What lines of the data include the string "agent"? Copy them all.

• [Provided entries]:
---*---

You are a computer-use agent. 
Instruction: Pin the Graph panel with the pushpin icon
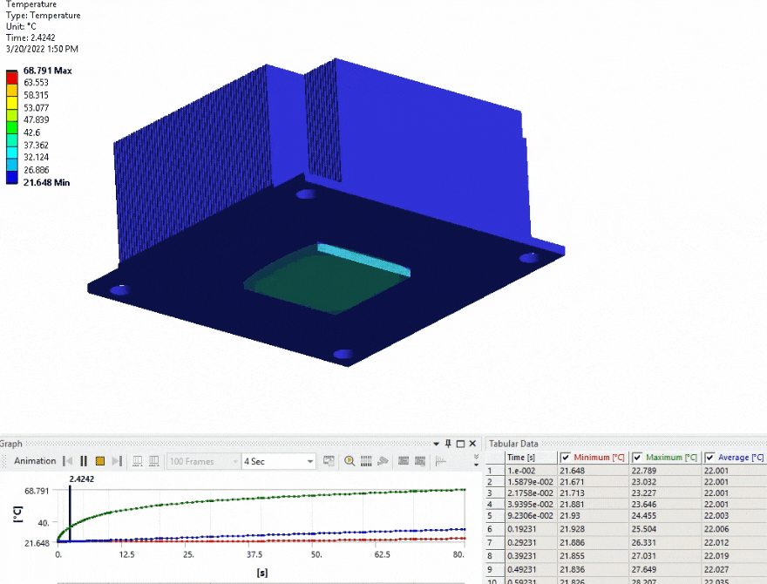point(448,444)
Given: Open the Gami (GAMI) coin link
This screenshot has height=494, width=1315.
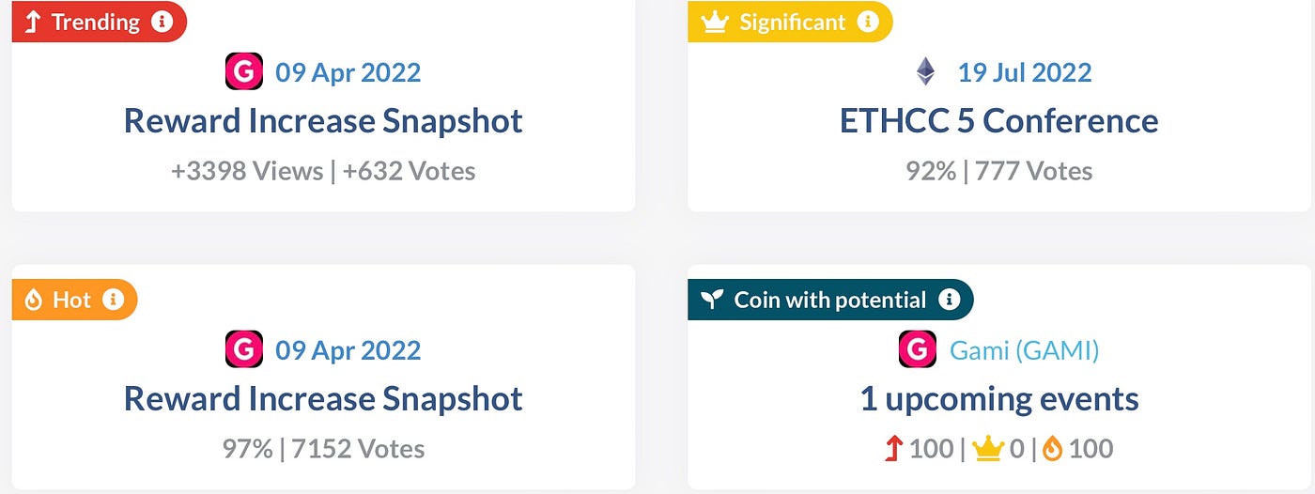Looking at the screenshot, I should pyautogui.click(x=1025, y=351).
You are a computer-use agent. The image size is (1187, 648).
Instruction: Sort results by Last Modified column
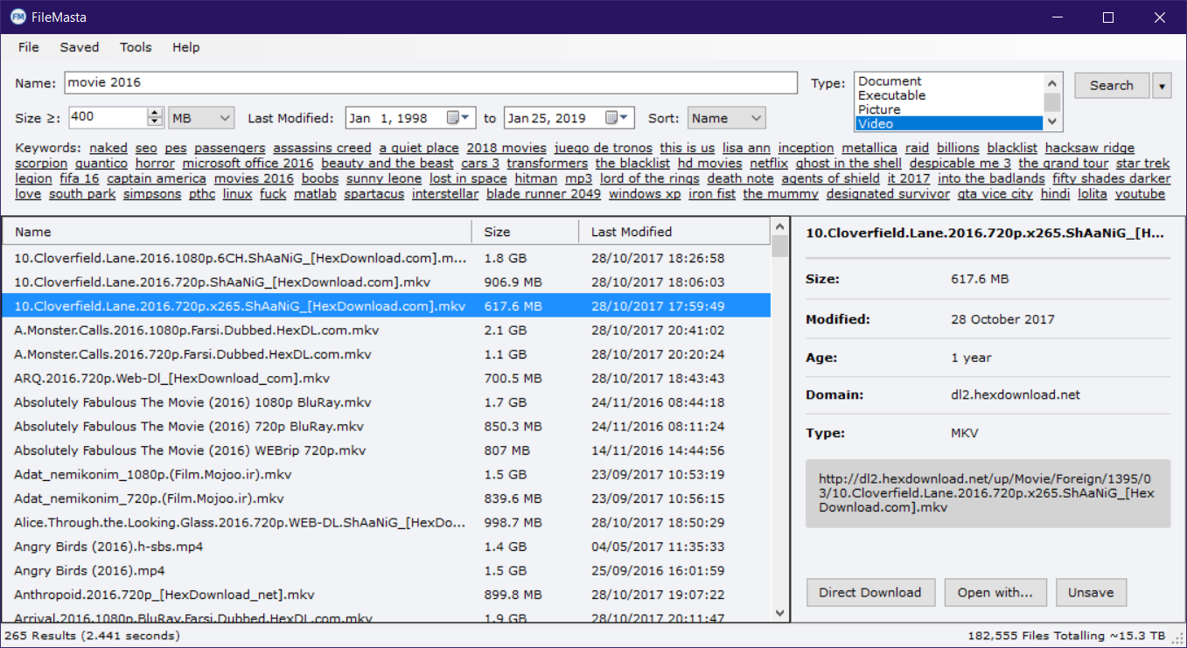tap(632, 232)
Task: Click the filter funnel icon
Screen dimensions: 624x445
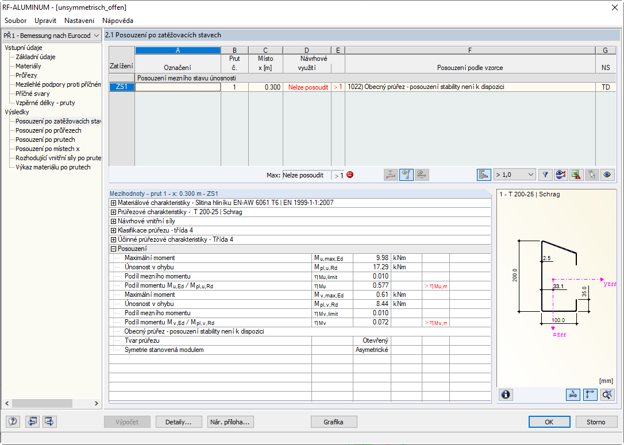Action: tap(546, 175)
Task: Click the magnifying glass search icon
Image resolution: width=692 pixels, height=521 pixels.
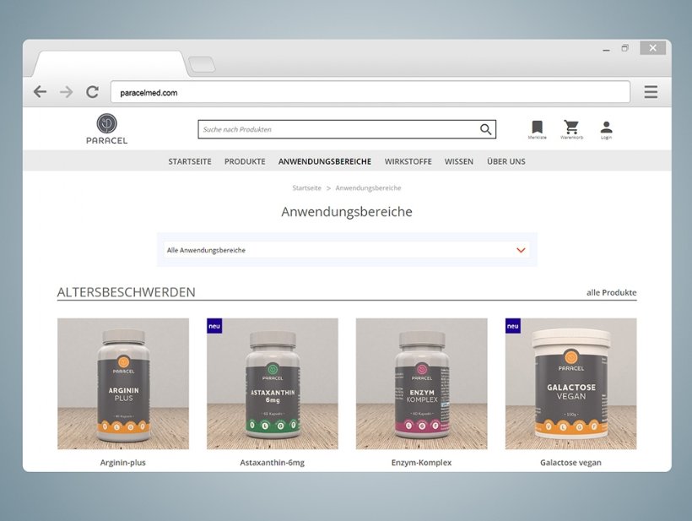Action: [x=485, y=129]
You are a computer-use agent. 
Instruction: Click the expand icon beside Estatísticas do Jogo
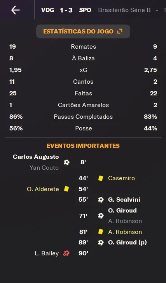pos(120,32)
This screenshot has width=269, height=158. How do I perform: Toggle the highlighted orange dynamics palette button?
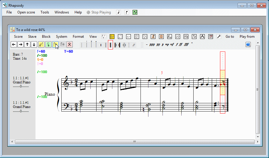pos(112,37)
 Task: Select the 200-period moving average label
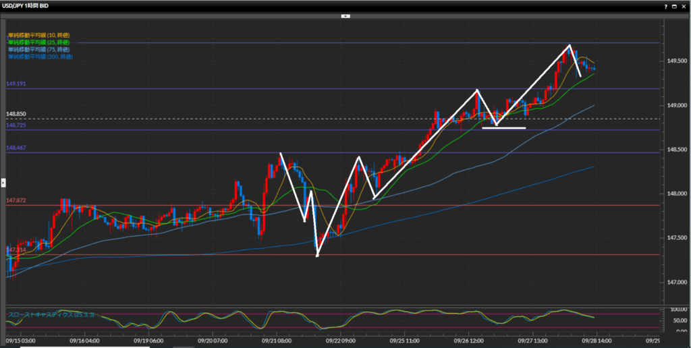click(x=40, y=57)
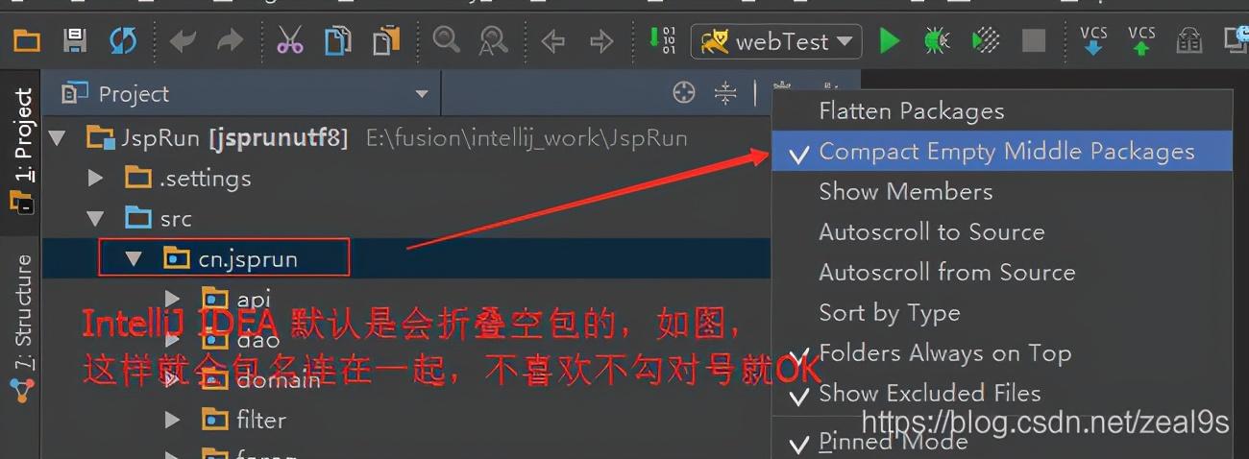Click the Cut scissors icon
The width and height of the screenshot is (1249, 459).
(289, 40)

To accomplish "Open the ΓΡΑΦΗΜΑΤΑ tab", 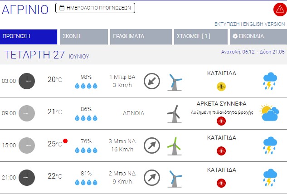I will [x=140, y=37].
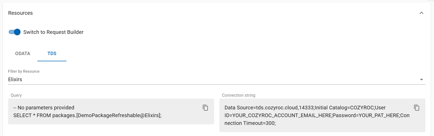The width and height of the screenshot is (434, 136).
Task: Click the "No parameters provided" comment line
Action: 44,108
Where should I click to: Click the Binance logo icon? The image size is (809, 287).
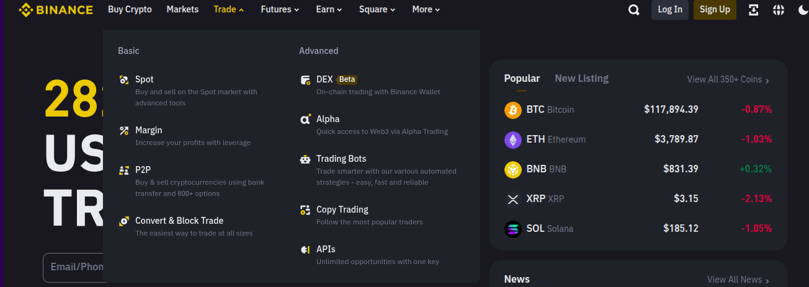point(26,10)
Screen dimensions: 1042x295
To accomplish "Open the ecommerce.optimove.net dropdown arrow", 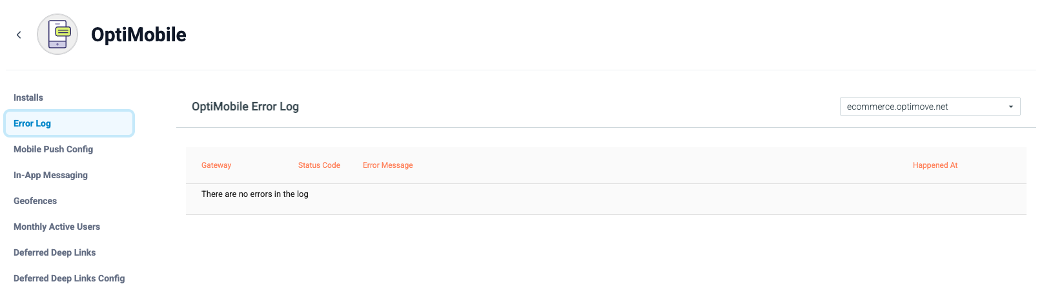I will tap(1011, 107).
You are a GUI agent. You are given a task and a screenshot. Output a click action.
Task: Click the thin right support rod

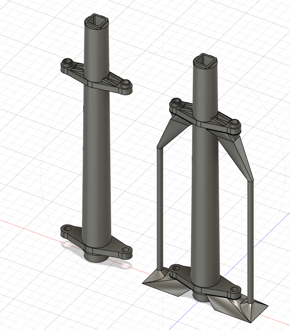[251, 238]
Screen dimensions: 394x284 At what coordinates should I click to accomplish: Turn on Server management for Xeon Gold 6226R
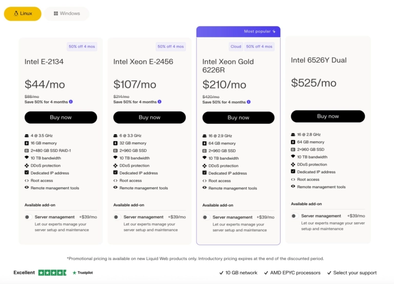(x=206, y=217)
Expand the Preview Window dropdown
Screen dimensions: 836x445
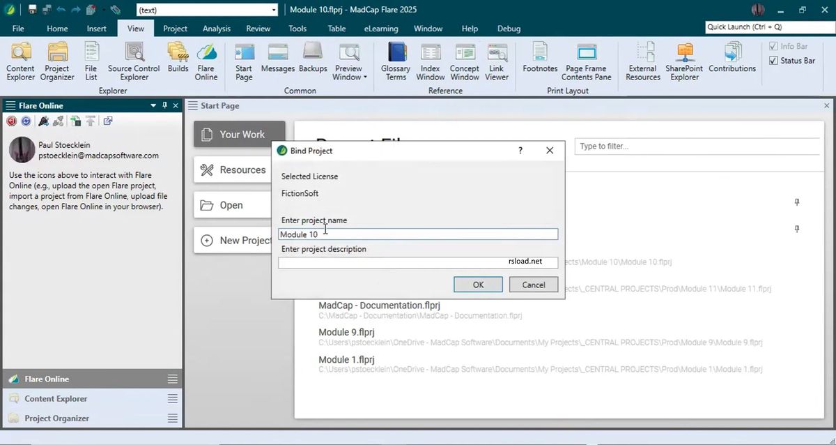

---*---

• [Answer section]:
You are a computer-use agent. 
You are a computer-use agent. The image size is (1187, 648).
You are a computer-use agent. 
You are a GUI agent. You are given a task and a screenshot. Output a click action.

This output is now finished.